Tuesday, January 26, 2010

More Secure with Age?

I was reading a column from CIO Insight magazine last night that made a very good point. The context was testing, but it applies to security as well. In Testing, Testing, John Parkinson discusses how complex systems are today and that this means that testing can never cover the entire system in the time allowed. His main point was that good practices up front are far more important than trying to find problems later.

This certainly applies to secure development as well. It is much better if we actively design systems to be secure than if we go through it later and try to test for all possible security vulnerabilities. Getting to this state is much harder than it sounds though, since most developers primarily focus on getting things to work, not giving much thought to making them secure, since that is often not even covered in the requirements. Developers will aim at what they are testing on and companies are only at the start of doing a good job integrating secure functionality as part of the requirements of new systems.

So far so good. This is the common message of those working in the secure development area today and it is even starting to take hold, though we have a long ways to go.

He made one good point that jumped out at me. He noted that we commonly think that code that has been around a long time is often more robust, since no problems have been found. This attitude is wrong though! Older code gets patched repeatedly during its life and those patches can have unexpected impacts on the system. Testing rarely covers as much of the system for changes than for a brand new system. Thus the older system is much more likely to have undiscovered problems.

The same is true with security. We think systems that have been around a long time and that have not been breached are secure, but all the ongoing changes are more likely to have caused security vulnerabilities we don't know about. Older systems are not necessarily more secure, even if we haven't found the problems yet!

This is certainly not a comforting thought, though it makes a lot of sense.


Thursday, January 7, 2010

Making Security a Game

One of the things I enjoy doing is playing Euro games. These are games like The Settlers of Catan and Ticket to Ride (though the get more complex). These are generally fairly easy to learn, with rules closer to Monopoly than the older more complicated wargames I grew up with (from Avalon Hill, SPI and such). These games also almost always have good fiddly bits that make playing an enjoyable tactile as well as mental experience.

I have been thinking that this would be a great format to teach people about information security, especially the basic principles. While I have not had the dedicated time to think about this beyond some basic thought, figuring out how to make it fun an interesting, while keeping it accurate, is a big challenge.

I realize that someone else could take this and make their own game, but that would be great for me.

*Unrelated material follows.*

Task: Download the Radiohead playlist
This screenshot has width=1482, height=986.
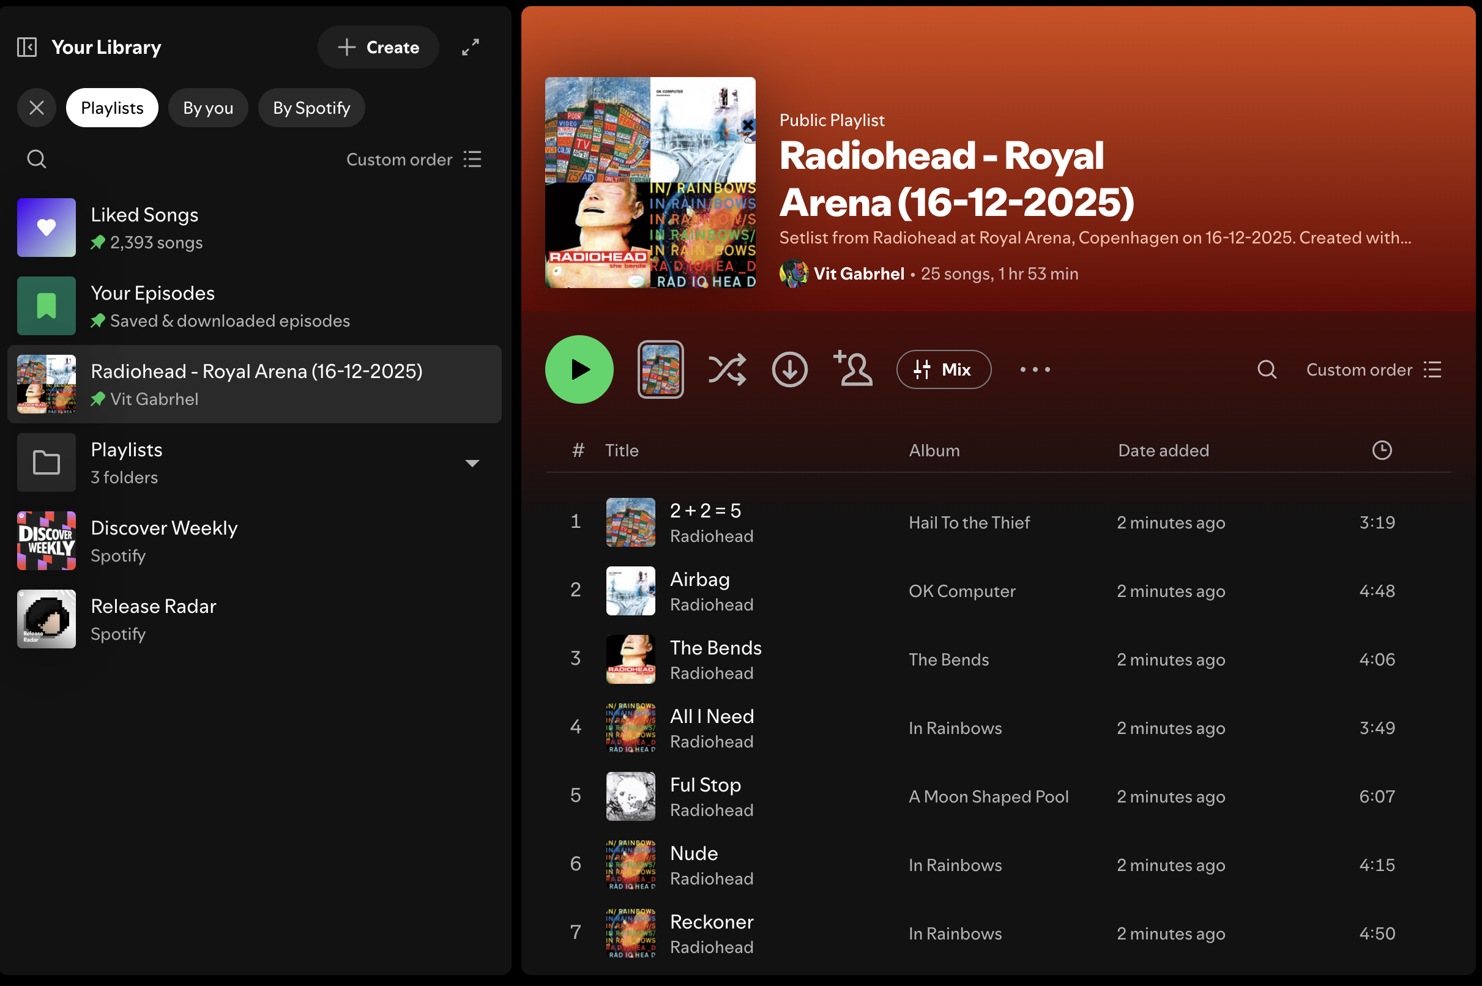Action: (789, 370)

If it is any good, I would be sure to buy it!

Otherwise, I am going to keep thinking about this and seeing what I can think up. Having experience with a many of the games on the site I linked to should give me some ideas on mechanics that might work, so I should just have to figure out how to put it all in a fun format that accomplishes my learning goal, hopefully without people realizing that is even a goal!

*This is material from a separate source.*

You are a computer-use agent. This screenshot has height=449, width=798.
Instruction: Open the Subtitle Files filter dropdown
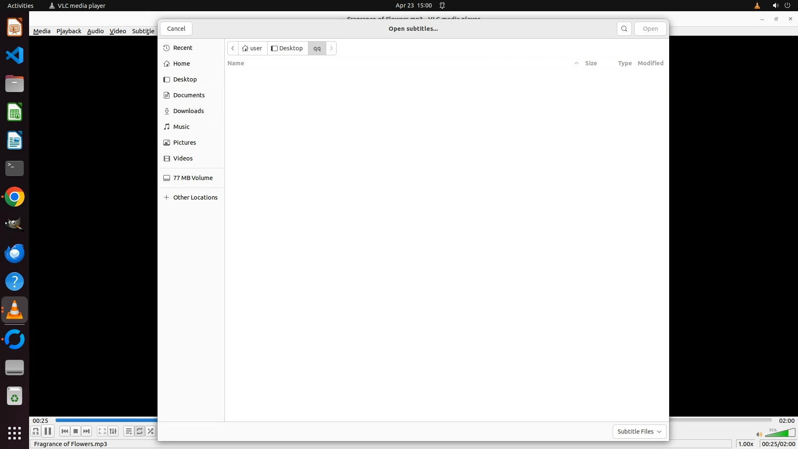click(x=639, y=432)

Wednesday, January 6, 2010

What Does It Mean to Be Secure?

That is a key question we must address in our attempts to seek security for the information we work with. Knowing where you are going or at least having a good idea what you are aiming at is an important part of knowing when you are there.

How many really have an idea of what they are aiming for in their information security programs? Of course "compliance" or "meeting outside requirements" is a powerful driver in some form for many. I haven't seen many, outside of information security professionals, who wanted to make things secure "because it was the right thing to do."

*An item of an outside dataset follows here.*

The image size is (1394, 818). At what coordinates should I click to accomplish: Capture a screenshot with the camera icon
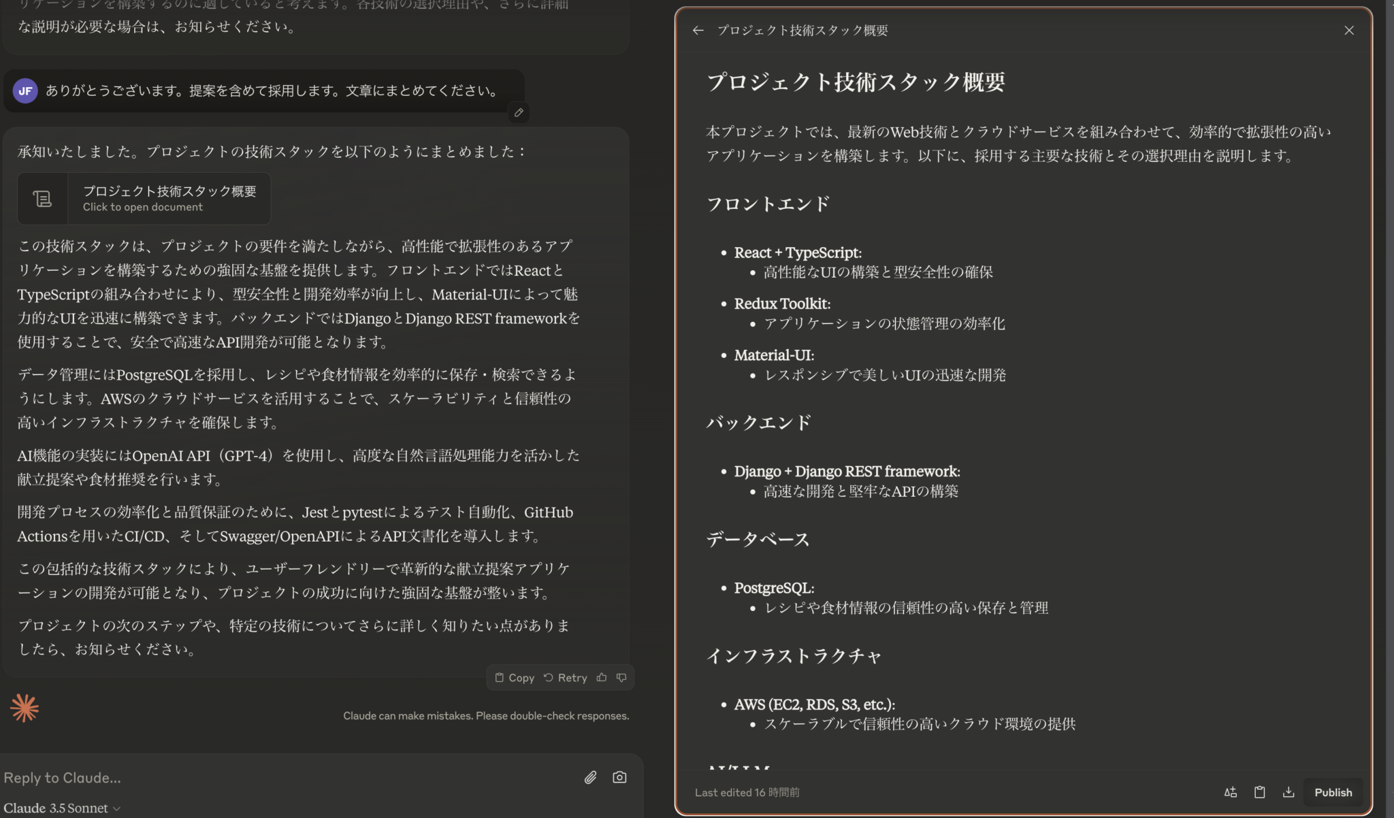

If that is the goal, then information security will be pushed aside once management thinks they have reached the checkoff. Even if the checkoff is not a spoken goal, other needs will push the priority of other actions, making the checkoff the goal in effect.

A better approach is to raise awareness, especially in management, of the value and therefore desirability for secure operations. While this will still not be a "get there and rest" goal, it will help keep the motivation for work up over the long run, rather than just lasting long enough to reach the compliance doorknob.

Yes, information security is a process, not a goal, but we all work toward goals, not processes. We need to make sure everyone has a better goal in mind if we want to keep the process going.